I like your shaving metaphor, but how is a new user coming from a Windows XP ever going to respect what an admin account can really do w/o ever test-driving what root can really do, given that I'm sure most Windows users are running as an Administrator. I guess my point is, given all the times I've screwed myself w/ root, is that root is only dangerous in context of somebody else, while the only cost of seeing what something does in Linux is your time and your file-system. Otherwise, how can one ever appreciate how delicate and fragile a system really is w/o a loving system administrator to cradle her in his key-strokes. ;)

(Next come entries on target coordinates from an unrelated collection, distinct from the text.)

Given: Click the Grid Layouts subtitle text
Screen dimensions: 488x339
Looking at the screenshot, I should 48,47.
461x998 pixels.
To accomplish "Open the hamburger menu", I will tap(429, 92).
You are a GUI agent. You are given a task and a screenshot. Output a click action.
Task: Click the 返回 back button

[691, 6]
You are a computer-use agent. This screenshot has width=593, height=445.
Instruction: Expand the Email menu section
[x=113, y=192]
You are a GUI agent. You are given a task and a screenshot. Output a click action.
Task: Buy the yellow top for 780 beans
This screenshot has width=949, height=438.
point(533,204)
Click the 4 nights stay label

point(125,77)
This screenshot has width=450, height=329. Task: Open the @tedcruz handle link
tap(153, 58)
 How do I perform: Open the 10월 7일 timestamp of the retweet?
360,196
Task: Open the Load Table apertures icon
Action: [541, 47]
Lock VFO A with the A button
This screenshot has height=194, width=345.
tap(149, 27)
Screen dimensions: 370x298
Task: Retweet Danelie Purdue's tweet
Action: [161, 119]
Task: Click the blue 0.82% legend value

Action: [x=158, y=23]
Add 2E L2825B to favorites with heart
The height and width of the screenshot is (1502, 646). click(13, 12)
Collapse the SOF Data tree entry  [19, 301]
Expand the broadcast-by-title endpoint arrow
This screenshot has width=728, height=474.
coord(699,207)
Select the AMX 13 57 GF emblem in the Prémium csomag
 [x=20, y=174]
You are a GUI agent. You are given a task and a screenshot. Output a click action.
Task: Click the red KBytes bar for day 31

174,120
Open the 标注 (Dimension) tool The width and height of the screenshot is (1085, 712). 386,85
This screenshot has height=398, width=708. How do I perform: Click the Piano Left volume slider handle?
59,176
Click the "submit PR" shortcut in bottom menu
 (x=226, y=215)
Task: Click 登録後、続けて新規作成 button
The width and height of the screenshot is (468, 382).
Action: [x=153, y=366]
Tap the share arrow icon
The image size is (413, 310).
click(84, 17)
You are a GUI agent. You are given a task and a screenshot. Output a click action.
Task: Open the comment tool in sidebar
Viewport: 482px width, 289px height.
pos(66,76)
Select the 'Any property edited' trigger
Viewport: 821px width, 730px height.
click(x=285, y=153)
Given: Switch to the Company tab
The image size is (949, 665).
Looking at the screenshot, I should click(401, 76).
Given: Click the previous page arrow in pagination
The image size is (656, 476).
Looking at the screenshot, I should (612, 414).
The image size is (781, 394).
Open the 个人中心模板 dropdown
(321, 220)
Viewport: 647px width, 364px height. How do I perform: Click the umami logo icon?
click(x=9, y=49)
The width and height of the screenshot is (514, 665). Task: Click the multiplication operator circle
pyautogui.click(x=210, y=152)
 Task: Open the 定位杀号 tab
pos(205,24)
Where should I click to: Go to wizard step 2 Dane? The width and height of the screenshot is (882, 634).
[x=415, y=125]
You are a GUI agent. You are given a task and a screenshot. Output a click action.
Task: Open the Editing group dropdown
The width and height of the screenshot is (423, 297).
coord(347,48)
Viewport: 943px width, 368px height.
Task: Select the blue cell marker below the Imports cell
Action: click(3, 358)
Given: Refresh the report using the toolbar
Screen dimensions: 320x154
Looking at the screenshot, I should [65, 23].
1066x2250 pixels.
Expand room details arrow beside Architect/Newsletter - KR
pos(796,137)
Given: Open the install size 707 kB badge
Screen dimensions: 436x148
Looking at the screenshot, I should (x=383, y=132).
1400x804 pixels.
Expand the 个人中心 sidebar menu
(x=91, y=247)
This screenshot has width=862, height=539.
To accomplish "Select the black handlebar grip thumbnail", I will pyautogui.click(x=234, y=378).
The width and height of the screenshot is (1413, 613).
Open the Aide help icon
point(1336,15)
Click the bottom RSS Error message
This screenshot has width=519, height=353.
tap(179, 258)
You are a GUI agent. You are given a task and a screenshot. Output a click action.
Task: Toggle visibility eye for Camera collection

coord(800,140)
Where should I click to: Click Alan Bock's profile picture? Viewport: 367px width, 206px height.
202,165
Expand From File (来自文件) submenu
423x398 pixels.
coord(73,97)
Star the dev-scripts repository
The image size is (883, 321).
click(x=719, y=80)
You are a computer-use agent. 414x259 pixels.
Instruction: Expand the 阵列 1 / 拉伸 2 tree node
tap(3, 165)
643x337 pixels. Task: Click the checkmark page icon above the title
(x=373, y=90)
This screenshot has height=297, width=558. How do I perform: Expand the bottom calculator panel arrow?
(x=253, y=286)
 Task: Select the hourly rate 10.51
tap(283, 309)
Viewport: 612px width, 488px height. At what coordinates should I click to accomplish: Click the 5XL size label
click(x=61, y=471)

Or, they could get hit by script kiddies that keep looking for old vulnerabilities in some daemon they ran as root.
$ cat /var/log/authlog
Sep 13 16:57:31 lucien sshd: Invalid user webmaster from 22.214.171.124
Sep 13 16:57:31 lucien sshd: input_userauth_request: invalid user webmaster
Sep 13 16:57:31 lucien sshd: Failed password for invalid user webmaster from 126.96.36.199 port 56992 ssh2
Sep 13 16:57:31 lucien sshd: Received disconnect from 188.8.131.52: 11: Bye Bye
Sep 13 16:57:34 lucien sshd: User root from 184.108.40.206 not allowed because not listed in AllowUsers
Sep 13 16:57:34 lucien sshd: input_userauth_request: invalid user root
Sep 13 16:57:34 lucien sshd: Failed password for invalid user root from 220.127.116.11 port 57162 ssh2
Sep 13 16:57:34 lucien sshd: Received disconnect from 18.104.22.168: 11: Bye Bye
Sep 13 16:57:36 lucien sshd: Invalid user ftp from 22.214.171.124
Sep 13 16:57:36 lucien sshd: input_userauth_request: invalid user ftp
Sep 13 16:57:36 lucien sshd: Failed password for invalid user ftp from 126.96.36.199 port 57344 ssh2
Sep 13 16:57:37 lucien sshd: Received disconnect from 188.8.131.52: 11: Bye Bye
Sep 13 16:57:39 lucien sshd: Invalid user sales from 184.108.40.206
Sep 13 16:57:39 lucien sshd: input_userauth_request: invalid user sales
Sep 13 16:57:39 lucien sshd: Failed password for invalid user sales from 220.127.116.11 port 57514 ssh2
Sep 13 16:57:40 lucien sshd: Received disconnect from 18.104.22.168: 11: Bye Bye
(My firewall blocks these losers after two minutes and I still have endless logs like this.)
Well, yeah, but in the afterboot(8) (http://www.openbsd.org/cgi-bin/man.cgi?query=afterboot) man page, the first two points after how to use man and find installation errata are how to deny remote root ssh logins and a note essentially saying, "Make a non-root user and add it to the group 'wheel' for sudo, see below.".
Of course, having daemons run as non-root and chrooted/jailed (hello, apache) is just as important.
(And yeah, I know this article is supposed to be a joke.)
This is irresponsible. For the same reason why one drives the speed limit, and only exceeds them when one has to, like, for example, if Rosemary is about to birth the anti-Christ in the back seat of your new Jag,so to does one not run as super user unless one has to. Both practices are dangerous.